In 11 games with Los Angeles, MacDermid has one assist, a minus-one rating and 11 penalty minutes.
#Flames coach Bill Peters says Sam Bennett is “fine” and will play again before end of regular season. Good news on the hard-nosed winger.
— Wes Gilbertson (@WesGilbertson) April 2, 2019
Post-game Notes
— With the loss, Los Angeles fell to 98-115-30 all-time against the Calgary franchise, a record that includes a home mark of 59-48-13. The Kings finished the 2018-19 series with a 1-3-0 record against the Flames, marking the first time Calgary won three games in regulation since 2009-10.
— With the loss, Los Angeles fell to 20-22-5 against the Western Conference, 12-11-3 against the Pacific Division, 5-5-1 on the first night of back-to-back sets, 11-20 in games decided by three or more goals, 9-36-6 when their opponent scores first, 14-16-4 when tied after one, 2-34-3 when trailing after two and 17-24-6 when outshot by their opponent.
— The Kings lost by at least four goals for the 11th time this season and yielded at least six goals for the 10th time this season.
— Anze Kopitar became the 337th player in NHL history to play 1,000 games and the sixth fastest player to reach 1,000 games (1,000 games in 1,029 team games) all with the same team. Only three players have played more games with the franchise: Dustin Brown (1,114), Dave Taylor (1,111) and Luc Robitaille (1,077). He is the 56th player to have played for the Kings to reach 1,000 games played and the 22nd player to accomplish the feat in a Kings uniform.
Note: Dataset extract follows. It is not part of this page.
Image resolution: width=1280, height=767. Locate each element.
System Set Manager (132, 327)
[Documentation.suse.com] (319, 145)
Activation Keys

Among franchise leaders, Kopitar is fourth in games played, fifth in goals, fifth in assists, fifth in points, seventh in power-play goals, fifth in short-handed goals and third in game-winning goals.
— Michael Amadio extended his point streak to four games (1-3=4).
— Kyle Clifford scored his 10th goal of the season, marking the first time he reached the 10-goal plateau.
— Los Angeles attempted 52 shots (25 on goal, 12 blocked, 15 missed). Calgary attempted 57 shots (30 on goal, 12 blocked, 15 missed). James Neal led all skaters with six shots on goal, while Kyle Clifford finished with a team-high four shots.
— The Kings won 26-of-56 faceoffs (46%). Adrian Kempe won 4-of-11, Michael Amadio won 5-of-8, Anze Kopitar won 9-of-19, Alex Iafallo won 1-of-1 and Jeff Carter won 7-of-17.